Poor Jeanie had listened to her father’s words with emotions we will not attempt to pourtray. Long after every one else had given over her lover for lost—and besides a rumor, now of two years standing, that he had been drowned at sea, there was the fact of his not returning at the appointed time, to silence all skepticism—she had clung to the hope of his being alive, even when her reason forbid the expression of that hope. She had long read her father’s thoughts, nor could she indeed blame them. Their poverty was daily growing more extreme, so that while her parent’s health was declining, he was compelled to deny himself even the few comforts which he had hitherto possessed. These things cut Jeanie to the heart, and yet she saw no remedy for them, except in what seemed to her more terrible than death. Her affection for her lover was only strengthened and purified by his loss. Try as she would, she could not tear his image from her heart. Loving him thus, living or dead, how could she wed another?—how could she take on herself vows her heart refused to fulfil? Day after day, week after week, and month after month, had this struggle been going on in her bosom, betwixt duty to her father and love for him to whom she had plighted her virgin vows. This evening her parent had spoken to her, mildly but seriously on the death of her lover, and Jeanie’s heart was more than ever melted by the self-devotedness with which her gray-haired father had alluded to her want of protection in case of his death, not even saying a word of the want of the common comforts of life which his growing infirmities rendered more necessary than ever, but of which her conduct—oh! how selfish in that moment it seemed to her—deprived him. It was some moments before Jeanie could speak, during which time she lay weeping on her parent’s bosom. At length she murmured,

“Do wi’ me as ye wish, father, I maun resist no longer, sin’ it were wicked. But oh! gie me a little while to prepare, for the heart is rebellious and hard to overcome. I know you do it all for the best—but I maun hae some delay to tear the last thoughts o’ Willie, thoughts which soon wi’ be sinfu’, from my heart”—and overcome by the intensity of her emotions she burst into a new flood of tears. Her father pressed her to his bosom, and murmured,

“Oh! Jeanie, Jeanie, could ye know how this pains my auld heart! But the thought that when I die ye will be left unprotected in the world, is sair within me. Time ye shall hae, darlint—perhaps,” he added after a moment’s pause, “it were better to gie up the scheme altogether. Aye! Jeanie, I will na cross your wishes even in this; but trust in a gude God to protect you when I am gone. Say no more, say no more about it, dear one; but do just as ye will.”

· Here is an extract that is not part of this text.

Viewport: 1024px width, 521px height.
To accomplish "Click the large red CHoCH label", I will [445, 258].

“No, father,” said Jeanie, looking firmly up, while the tears shone through her long eye-lashes like dew on the morning grass, “no, I will be selfish no longer. Your wish shall be fulfilled. Do not oppose me, for indeed, indeed, I act now as I feel right. Gie me only the little delay for which I ask, and then I will do as you say, and—and”—and her voice trembled as she spoke—“then you will no longer be without those little comforts, dear father, which not even all my love has been able to procure for you. Now kiss me, for I maun go in to be by myself for awhile.”

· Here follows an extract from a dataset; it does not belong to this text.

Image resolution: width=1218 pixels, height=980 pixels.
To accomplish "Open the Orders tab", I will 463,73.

“God bless you, my dochter, and may he ever hae you in his keeping,” murmured that gray-haired sire, laying his hands on his child’s head—his dim eyes suffusing with tears as he spoke, “God bless ye forever and ever!”

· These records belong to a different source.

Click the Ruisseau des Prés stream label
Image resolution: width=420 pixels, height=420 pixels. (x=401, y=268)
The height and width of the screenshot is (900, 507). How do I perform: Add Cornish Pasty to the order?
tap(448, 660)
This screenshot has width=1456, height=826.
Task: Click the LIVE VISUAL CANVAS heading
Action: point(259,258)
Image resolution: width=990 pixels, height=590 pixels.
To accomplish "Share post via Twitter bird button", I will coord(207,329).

When that father and daughter rejoined each other, an hour later in the evening, a holy calm pervaded the countenance of each; and the looks which they gave each other were full of confidence, gratitude and overflowing affection. And when the daughter drew forth the old worn Bible, and read a chapter in her silvery voice, while the father followed in a prayer that was at times choked by his emotion, there was not, in all broad Scotland, a sweeter or more soul-subduing sight than that lowly cot presented.